Document:
-=-=-
From virtual to real: sex for everyone

Types of Virtual Sex

There are many types of virtual sex that individuals can participate in. While some use common technologies, others may use more obscure methods to sexually arouse others or themselves. Here are just a few of the many types of methods for engaging in virtual sex.
Internet Chat – Many people started using AOL specifically to chat with others in hopes of meeting a friend or even a virtual sex partner. As opposed to Internet chat rooms, which offer a group of people the ability to communicate with everyone at once, private chat rooms allow two or more persons to communicate
only with each other. Individuals using these private chat rooms can send sexually explicit chat messages to flirt with and arouse others. Besides chat rooms, standard IM (instant messaging) is also used for virtual sex.
Phone Sex – Phone sex is another common way to engage in virtual sex. While many individuals have engaged in phone sex with a spouse or girl/boyfriend, others use fee-based phone sex services to flirt and engage in sexual conversation. Phone sex is perhaps the most popular method of engaging in virtual sex.
-=-=-
Extracted material:
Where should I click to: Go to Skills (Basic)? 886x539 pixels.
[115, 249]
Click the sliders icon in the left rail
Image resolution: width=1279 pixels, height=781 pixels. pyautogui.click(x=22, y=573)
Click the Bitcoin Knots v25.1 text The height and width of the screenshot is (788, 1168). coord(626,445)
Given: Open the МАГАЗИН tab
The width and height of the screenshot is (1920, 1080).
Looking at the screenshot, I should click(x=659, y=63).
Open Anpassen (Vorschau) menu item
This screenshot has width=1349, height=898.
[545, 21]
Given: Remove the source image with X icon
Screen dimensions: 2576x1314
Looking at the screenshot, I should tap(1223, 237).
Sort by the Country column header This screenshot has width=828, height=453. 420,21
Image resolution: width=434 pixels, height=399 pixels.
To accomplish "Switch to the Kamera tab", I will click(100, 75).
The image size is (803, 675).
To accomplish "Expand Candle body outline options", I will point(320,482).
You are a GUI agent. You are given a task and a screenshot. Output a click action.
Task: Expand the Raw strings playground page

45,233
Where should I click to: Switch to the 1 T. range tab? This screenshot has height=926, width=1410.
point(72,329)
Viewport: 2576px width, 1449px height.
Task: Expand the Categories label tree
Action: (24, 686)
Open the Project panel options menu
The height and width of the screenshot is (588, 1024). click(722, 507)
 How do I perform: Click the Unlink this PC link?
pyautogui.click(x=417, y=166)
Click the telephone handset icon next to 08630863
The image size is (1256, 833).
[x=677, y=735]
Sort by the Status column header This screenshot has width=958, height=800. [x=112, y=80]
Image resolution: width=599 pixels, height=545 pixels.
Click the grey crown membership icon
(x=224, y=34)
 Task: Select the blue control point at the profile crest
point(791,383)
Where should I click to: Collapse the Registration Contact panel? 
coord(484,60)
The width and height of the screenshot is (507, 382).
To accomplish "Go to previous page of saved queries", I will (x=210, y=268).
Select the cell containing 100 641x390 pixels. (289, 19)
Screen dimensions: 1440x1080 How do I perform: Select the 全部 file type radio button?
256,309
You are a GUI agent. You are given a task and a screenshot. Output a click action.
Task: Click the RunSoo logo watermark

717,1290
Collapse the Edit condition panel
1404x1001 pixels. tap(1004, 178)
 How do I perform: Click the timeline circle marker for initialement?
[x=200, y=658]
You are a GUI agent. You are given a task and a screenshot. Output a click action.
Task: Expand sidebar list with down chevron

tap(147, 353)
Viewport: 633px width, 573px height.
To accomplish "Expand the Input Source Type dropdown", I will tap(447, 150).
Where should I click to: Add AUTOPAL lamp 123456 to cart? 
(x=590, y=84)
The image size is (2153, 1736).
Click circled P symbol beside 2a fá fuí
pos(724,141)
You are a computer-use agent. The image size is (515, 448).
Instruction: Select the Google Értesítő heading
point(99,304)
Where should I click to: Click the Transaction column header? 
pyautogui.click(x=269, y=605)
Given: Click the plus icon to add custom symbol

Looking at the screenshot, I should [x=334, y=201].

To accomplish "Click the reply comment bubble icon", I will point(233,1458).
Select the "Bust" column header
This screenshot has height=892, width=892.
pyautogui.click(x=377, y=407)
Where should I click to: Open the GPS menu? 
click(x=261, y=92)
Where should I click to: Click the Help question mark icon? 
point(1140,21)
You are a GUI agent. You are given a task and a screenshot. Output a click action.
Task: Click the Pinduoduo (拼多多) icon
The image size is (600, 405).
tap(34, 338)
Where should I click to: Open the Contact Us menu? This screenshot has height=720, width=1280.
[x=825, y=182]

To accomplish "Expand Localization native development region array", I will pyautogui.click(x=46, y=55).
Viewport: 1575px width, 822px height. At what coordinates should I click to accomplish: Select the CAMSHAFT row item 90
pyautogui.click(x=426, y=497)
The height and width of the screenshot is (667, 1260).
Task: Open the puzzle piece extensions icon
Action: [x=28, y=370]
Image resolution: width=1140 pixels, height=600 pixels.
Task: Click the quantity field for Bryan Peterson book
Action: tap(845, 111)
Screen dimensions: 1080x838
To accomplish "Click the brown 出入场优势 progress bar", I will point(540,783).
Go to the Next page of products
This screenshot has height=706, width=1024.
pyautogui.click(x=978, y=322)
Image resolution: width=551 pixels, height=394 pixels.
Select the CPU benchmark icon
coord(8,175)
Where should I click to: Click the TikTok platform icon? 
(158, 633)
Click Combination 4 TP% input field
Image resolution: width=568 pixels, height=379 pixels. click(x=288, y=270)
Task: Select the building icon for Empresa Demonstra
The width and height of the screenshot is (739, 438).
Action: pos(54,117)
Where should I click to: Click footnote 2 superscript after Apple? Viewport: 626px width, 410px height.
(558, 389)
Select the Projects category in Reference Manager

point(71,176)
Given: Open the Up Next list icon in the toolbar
-=-=-
Task list:
1. According to the text on types of virtual sex, which service did many people start using specifically to chat with others?
2. Copy a passage from the text on types of virtual sex, beginning at the words "There are many" and stopping after the words "for virtual sex.".
3. Proceed with the text on types of virtual sex, picking up right after its last sentence.

Task responses:
1. AOL

2.
There are many types of virtual sex that individuals can participate in. While some use common technologies, others may use more obscure methods to sexually arouse others or themselves. Here are just a few of the many types of methods for engaging in virtual sex.
Internet Chat – Many people started using AOL specifically to chat with others in hopes of meeting a friend or even a virtual sex partner. As opposed to Internet chat rooms, which offer a group of people the ability to communicate with everyone at once, private chat rooms allow two or more persons to communicate
only with each other. Individuals using these private chat rooms can send sexually explicit chat messages to flirt with and arouse others. Besides chat rooms, standard IM (instant messaging) is also used for virtual sex.

3.
Webcam – Web cameras are more than just a way to talk with parents or friends from college. They are also one of the most popular ways to participate in virtual sex. Using a webcam, users can become aroused from visual stimuli, audio stimuli, and even communicate through text on a computer screen. Webcams are extremely affordable and use the Internet to communicate. There are even pay webcam sites that allow users to interact with others via webcam. Webcams are extremely popular and many individuals have set up a webcam in their home to stream images of their daily habits, including their sex life. Anyone can log on and view the streaming images. With the advent of YouTube, many individuals have recorded sexually explicit video with their webcam and uploaded it for anyone to view.

Viewpoint 1: Virtual Sex Is Real Sex

Those who answer yes to the question point out that people have very "real" responses to things that happen online, and that sex is no different. We can feel joy and sorrow, arousal and disgust, anxiety and calm all while we sit in front of our computer. We also have physical responses (from butterflies in our stomach to physical arousal and orgasm and from full belly laughs to uncontrollable sobbing). We build meaningful relationships and break ups -- and these experiences have repercussions in our real life, thus crossing the line from virtual to real. So if "real sex" includes a psychological, emotional, and physical response to erotic stimulation, then virtual sex would have to count.
For those who argue that real sex requires a human connection or relationship, this too is present for many people who engage in virtual sex as part of their experiences online.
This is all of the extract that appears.